Salvia miltiorrhiza Bunge, commonly called danshen, is widely used in traditional Chinese medicine for its cardiovascular and neuroprotective effects, which include antioxidative, anti-inflammatory, and antifibrotic properties. The purpose of this study was to evaluate the preclinical potential of S. miltiorrhiza extracts for the treatment of COVID-19. First, the impact of the extract on the binding between SARS-CoV-2 and the cellular ACE2 receptors was assessed using atomic force microscopy (AFM), showing a significant reduction in binding by the extract at concentrations in the µg/mL range. Second, the interference of this extract with the inflammatory response of blood mononuclear cells (PBMCs) was determined, demonstrating potent inhibitory properties in the same concentration range on pro-inflammatory cytokine release and interference with the activation of NFκB signaling. Together, these in vitro data demonstrate the potential of S. miltiorrhiza against COVID-19, consisting first of the blockade of the binding of SARS-CoV-2 to the ACE2 receptor and the mitigation of the inflammatory response from leukocytes by interfering with NFκB signaling. This dataset prompts the launch of a clinical trial to address in vivo the clinical benefits of this promising agent.

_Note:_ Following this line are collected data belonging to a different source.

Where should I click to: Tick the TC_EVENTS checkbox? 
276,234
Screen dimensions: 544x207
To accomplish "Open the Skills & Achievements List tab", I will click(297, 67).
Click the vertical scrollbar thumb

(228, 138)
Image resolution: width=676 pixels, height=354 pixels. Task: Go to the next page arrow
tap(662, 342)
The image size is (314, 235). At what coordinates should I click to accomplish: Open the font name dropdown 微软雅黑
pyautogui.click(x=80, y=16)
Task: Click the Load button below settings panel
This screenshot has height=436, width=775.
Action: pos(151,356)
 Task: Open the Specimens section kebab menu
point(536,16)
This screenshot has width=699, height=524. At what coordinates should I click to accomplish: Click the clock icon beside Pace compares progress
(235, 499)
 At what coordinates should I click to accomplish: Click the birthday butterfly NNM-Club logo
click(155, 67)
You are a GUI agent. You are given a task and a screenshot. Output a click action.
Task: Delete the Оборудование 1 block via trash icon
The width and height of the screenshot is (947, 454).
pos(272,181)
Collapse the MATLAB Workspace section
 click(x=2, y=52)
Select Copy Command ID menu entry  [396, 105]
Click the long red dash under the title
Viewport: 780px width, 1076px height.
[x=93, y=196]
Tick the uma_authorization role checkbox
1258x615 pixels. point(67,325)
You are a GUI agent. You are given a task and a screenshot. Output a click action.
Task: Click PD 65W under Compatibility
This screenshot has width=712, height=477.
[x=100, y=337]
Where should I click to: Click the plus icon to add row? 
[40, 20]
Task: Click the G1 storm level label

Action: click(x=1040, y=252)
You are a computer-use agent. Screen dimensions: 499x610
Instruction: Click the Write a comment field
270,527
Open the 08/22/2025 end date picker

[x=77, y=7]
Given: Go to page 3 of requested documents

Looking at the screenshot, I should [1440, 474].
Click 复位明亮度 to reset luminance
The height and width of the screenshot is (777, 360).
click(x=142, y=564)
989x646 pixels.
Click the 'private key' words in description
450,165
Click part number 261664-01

Keywords: ACE2; AFM; COVID-19; SARS-CoV-2; atomic force microscopy; binding inhibitor; force spectroscopy; infection; single-molecule; viral entry.

Figure 1

Assessment by AFM of the inhibitory effect of S.miltiorrizha extract on the interaction between the S1-subunit and ACE2. (A) The inhibitory potential of roots S. miltiorrhiza extract is assessed by measuring the binding probability between the S1 subunit immobilized on the AFM tip and the ACE2 receptor grafted on a model surface, before and after incubation with the extracts at increasing concentrations (0, 1, 10, 50, and 100 µM, respectively). (B) Examples of non-adhesive (above) and adhesives (below) recorded between S1-functionalized AFM tips and ACE2-coated model surfaces showing specific adhesion events. (C,D) Histograms showing the binding probability (BP, expressed in %) as a function of the S. miltiorrhiza extract or DMSO concentration. The error bar indicates s.d. of the mean value. One data point belongs to the BP from one map. The figure on panel a was created with Biorender.com.

Figure 2

Assessment of the inhibitory effect of a S. miltiorrizha extract powder on the interaction between the UV-inactivated SARS-CoV-2 virions and ACE2 monitored by AFM. (A) The inhibitory potential of roots S. miltiorrhiza extract is assessed by measuring the binding probability between the UV-inactivated SARS-CoV-2 immobilized on the AFM tip and the ACE2 receptor grafted on a model surface, before and after incubation with the extracts at increasing concentrations (0, 1, 10, 50, and 100 µM, respectively). (B) Examples of non-adhesive (above) and adhesive (below) force distance curves recorded between UV-inactivated SARS-CoV-2 virions-functionalized AFM tips and ACE2-coated model surfaces showing specific adhesion events. (C,D) Histograms showing the binding probability (BP, expressed in %) with the different concentrations of extracts (0, 1, 10, 50, and 100 µM) or DMSO for the control (0, 0.01, 0.1, 0.5, and 1%). The error bar indicates s.d. of the mean value. One data point belongs to the BP from one map. The figure on panel a was created with Biorender.com (accessed on 10 March 2022).

Figure 3

Dose-response release of interleukin (IL)-1β (A), TNF-α (B), IL-6 (C), IL-8 (D), and IFN-α (E–F) following PMBC activation by R848 (0.02, 0.1, 0.5, 1, 2.5, and 5 µg/mL; 0, DMSO control) on PMBC release of interleukin (IL)-1β (A), TNF-α (B), IL-6 (C), IL-8 (D), and IFN-α (E,F). Data are median ± interquartile range (n = 5 separate experiments; * p < 0.05, ** p < 0.01).

Figure 4

Inhibitory effect of S. miltiorrhiza extract (0.5, 1, 5, and 10µg/mL) on PBMC release of IL-1β (A), TNF-α (B), IL-6 (C), IL-8 (D), and IFN-α (E) upon stimulation by R848 (1µg/mL). Data are median ± interquartile range (n = 5; * p < 0.05).

Figure 5

Inhibitory effect of S. miltiorrhiza extract (Ex; 1, 5 or 10 µg/mL) on NF-κB activation following incubation with R848 (1 µg/mL) for 30 min. Representative western blot (A), with quantification data for phosphorylation of p65NF-κB S536 (B) and acetylation of p65NF-κB K310 (C). GAPDH was used as loading control (n = 4; * p < 0.05).